> Your goal: Find the line containing "Click the IVE SWITCH entry at rank 7" in the entries below. Restate it and each line after it, word for word, up to and including the line containing "Click the funnel".

Collected data:
◇ ◇ ◇
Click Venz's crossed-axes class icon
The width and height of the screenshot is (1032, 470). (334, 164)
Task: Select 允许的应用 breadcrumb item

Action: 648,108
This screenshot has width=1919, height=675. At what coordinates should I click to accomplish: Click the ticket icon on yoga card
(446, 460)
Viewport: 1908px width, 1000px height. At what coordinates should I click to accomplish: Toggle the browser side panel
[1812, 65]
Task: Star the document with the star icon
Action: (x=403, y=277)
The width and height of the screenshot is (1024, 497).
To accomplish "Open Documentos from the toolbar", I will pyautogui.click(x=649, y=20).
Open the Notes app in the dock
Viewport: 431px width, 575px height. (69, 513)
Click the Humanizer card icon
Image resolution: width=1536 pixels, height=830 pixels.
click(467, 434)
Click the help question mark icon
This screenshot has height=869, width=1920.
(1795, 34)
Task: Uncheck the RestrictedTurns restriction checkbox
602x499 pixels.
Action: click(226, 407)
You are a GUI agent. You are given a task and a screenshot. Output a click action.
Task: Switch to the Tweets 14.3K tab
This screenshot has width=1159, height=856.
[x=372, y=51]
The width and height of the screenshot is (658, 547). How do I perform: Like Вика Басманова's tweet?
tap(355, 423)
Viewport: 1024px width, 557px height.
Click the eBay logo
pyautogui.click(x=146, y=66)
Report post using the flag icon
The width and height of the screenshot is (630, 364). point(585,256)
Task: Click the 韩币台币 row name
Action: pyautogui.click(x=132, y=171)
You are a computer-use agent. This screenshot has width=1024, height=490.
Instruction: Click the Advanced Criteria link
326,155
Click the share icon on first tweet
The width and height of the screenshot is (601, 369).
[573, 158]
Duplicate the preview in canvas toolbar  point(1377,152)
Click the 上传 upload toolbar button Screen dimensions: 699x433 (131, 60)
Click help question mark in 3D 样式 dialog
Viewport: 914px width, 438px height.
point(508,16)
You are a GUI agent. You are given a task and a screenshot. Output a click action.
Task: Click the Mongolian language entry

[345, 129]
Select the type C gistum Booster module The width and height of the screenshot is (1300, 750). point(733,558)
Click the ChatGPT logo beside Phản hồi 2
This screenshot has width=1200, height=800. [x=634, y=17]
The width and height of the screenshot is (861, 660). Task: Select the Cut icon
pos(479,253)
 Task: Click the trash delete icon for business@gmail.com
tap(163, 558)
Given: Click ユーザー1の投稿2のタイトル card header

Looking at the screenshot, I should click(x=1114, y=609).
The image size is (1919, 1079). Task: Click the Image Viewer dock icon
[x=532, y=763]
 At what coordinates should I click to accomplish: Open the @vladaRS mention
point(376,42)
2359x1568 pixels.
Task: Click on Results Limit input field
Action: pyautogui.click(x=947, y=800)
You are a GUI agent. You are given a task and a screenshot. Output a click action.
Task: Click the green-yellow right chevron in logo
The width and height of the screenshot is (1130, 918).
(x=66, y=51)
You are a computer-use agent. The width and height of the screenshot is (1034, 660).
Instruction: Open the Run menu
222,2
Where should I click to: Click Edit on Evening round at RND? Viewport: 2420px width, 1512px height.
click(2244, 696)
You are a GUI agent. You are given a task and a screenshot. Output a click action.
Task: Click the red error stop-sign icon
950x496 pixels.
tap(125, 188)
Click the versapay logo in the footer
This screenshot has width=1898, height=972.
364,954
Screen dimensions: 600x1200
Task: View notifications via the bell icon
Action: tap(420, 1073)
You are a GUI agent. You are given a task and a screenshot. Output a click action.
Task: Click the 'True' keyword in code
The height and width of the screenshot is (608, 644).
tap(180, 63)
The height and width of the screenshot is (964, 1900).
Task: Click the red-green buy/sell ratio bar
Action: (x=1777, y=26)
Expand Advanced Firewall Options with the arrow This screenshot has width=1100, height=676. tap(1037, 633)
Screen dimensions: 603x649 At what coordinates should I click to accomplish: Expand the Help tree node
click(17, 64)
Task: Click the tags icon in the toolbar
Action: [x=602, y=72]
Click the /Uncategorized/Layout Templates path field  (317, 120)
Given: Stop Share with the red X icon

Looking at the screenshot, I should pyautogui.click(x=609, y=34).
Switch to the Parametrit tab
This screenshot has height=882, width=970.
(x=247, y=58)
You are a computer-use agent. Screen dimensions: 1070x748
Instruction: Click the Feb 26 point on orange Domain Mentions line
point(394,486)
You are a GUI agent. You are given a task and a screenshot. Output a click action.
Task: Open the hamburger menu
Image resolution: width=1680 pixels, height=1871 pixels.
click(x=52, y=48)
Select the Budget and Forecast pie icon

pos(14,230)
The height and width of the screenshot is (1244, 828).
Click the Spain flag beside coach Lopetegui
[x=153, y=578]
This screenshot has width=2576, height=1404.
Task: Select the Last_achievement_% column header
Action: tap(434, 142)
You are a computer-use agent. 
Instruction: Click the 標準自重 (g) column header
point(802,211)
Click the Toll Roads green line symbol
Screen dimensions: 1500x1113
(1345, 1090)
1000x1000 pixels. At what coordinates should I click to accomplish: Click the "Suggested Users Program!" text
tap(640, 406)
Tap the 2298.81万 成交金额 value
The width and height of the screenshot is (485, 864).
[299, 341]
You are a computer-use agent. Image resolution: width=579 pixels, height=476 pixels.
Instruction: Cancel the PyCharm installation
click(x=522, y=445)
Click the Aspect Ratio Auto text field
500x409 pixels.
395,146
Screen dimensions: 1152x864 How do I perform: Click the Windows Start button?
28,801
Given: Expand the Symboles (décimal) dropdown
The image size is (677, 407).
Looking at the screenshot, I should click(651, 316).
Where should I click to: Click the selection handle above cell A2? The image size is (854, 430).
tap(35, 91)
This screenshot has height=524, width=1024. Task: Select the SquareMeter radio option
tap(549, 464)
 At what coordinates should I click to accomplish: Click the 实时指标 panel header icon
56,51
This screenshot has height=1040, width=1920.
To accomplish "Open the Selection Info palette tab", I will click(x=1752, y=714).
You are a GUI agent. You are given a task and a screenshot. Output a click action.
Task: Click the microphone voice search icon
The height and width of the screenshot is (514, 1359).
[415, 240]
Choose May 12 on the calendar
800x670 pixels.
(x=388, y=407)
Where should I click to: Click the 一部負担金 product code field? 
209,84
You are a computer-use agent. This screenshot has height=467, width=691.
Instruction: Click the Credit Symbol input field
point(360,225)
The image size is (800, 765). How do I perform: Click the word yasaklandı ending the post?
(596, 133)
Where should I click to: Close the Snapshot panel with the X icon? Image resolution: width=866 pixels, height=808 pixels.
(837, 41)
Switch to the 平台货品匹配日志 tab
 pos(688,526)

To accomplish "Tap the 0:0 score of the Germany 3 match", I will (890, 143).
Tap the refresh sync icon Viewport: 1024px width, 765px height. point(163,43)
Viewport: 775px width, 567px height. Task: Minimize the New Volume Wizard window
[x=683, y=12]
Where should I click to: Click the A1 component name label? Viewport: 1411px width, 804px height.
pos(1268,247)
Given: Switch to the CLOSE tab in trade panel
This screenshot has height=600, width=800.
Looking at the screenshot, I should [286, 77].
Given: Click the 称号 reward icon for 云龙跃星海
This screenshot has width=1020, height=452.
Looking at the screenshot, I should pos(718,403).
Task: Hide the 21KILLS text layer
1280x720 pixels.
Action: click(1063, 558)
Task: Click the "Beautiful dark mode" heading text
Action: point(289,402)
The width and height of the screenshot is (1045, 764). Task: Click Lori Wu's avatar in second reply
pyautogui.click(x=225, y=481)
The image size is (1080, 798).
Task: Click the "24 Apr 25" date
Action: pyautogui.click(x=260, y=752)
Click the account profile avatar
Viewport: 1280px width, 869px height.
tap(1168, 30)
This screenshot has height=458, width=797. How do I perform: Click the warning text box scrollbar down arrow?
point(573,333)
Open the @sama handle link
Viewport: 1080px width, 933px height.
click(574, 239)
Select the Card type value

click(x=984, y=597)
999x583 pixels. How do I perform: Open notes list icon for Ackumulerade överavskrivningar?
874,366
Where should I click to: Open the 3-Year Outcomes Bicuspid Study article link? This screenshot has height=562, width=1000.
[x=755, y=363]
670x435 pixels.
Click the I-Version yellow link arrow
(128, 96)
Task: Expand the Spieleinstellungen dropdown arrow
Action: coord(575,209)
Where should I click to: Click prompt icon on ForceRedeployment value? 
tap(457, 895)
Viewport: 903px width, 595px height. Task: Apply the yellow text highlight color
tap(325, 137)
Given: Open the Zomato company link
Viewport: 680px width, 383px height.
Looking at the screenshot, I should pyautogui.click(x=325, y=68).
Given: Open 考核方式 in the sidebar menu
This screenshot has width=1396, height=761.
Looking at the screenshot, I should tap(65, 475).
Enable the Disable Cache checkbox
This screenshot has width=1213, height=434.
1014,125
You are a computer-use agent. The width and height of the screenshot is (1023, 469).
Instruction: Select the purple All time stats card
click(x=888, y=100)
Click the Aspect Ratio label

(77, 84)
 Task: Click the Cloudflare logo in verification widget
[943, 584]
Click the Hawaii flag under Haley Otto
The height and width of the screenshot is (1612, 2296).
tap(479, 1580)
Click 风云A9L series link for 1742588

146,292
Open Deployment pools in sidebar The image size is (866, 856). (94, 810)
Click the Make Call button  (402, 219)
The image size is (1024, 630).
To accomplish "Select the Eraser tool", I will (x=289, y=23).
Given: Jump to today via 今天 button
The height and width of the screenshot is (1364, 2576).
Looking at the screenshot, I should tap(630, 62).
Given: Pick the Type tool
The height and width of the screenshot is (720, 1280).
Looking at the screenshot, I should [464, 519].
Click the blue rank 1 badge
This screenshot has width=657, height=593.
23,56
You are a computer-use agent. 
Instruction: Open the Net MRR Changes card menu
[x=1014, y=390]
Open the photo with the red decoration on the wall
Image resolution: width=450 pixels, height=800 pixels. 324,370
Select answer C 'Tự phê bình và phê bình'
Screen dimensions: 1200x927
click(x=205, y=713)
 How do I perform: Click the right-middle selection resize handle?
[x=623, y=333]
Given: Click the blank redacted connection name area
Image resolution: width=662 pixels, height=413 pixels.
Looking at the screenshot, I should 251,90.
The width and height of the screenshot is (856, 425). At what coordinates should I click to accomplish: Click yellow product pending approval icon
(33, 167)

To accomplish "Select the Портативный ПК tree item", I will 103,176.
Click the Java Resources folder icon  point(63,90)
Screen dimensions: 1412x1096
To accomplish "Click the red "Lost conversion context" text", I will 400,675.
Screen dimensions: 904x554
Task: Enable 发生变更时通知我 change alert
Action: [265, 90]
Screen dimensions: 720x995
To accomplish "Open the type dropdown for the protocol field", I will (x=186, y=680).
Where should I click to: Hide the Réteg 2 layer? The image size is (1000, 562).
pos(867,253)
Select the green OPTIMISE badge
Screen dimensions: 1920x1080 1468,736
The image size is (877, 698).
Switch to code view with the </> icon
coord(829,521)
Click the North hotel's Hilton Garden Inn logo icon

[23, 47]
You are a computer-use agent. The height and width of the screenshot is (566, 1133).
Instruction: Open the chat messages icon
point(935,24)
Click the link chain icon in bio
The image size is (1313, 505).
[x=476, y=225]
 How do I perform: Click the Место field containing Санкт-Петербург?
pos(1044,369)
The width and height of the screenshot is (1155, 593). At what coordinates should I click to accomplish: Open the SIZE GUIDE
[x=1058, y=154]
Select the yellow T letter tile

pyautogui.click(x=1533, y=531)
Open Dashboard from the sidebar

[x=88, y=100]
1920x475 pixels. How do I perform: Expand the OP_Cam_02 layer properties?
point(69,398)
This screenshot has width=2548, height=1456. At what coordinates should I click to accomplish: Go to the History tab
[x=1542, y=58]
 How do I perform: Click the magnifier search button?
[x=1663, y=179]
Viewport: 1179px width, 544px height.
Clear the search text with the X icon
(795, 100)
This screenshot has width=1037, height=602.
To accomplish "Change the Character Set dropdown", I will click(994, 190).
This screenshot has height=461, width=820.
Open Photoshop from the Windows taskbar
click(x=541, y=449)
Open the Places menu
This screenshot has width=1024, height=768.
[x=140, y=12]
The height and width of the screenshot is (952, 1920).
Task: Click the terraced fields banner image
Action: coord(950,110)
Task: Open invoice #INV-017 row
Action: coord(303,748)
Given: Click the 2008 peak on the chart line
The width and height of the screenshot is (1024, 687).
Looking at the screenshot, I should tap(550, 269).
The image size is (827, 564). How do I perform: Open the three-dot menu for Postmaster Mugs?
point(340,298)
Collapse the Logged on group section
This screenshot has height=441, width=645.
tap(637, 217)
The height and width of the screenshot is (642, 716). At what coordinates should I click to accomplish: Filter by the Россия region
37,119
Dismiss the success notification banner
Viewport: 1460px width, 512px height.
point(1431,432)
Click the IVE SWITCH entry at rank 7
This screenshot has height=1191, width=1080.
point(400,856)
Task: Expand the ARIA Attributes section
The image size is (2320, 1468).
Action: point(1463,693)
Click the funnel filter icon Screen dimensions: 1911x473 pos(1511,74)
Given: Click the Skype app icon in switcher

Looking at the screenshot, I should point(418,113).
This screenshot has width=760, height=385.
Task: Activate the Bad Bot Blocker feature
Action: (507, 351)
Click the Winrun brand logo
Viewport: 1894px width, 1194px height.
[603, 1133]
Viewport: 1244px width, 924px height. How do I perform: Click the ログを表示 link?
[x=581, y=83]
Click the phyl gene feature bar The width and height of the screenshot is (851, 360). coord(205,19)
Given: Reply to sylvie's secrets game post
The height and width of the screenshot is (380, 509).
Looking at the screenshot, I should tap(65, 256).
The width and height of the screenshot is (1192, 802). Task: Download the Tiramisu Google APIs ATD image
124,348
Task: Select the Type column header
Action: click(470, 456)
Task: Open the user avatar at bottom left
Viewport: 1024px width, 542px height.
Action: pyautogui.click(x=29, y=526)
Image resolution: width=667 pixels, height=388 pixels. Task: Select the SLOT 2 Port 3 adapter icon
◇ ◇ ◇
> Final answer:
Click the IVE SWITCH entry at rank 7
This screenshot has height=1191, width=1080.
point(400,856)
Task: Expand the ARIA Attributes section
The image size is (2320, 1468).
Action: point(1463,693)
Click the funnel filter icon Screen dimensions: 1911x473 pos(1511,74)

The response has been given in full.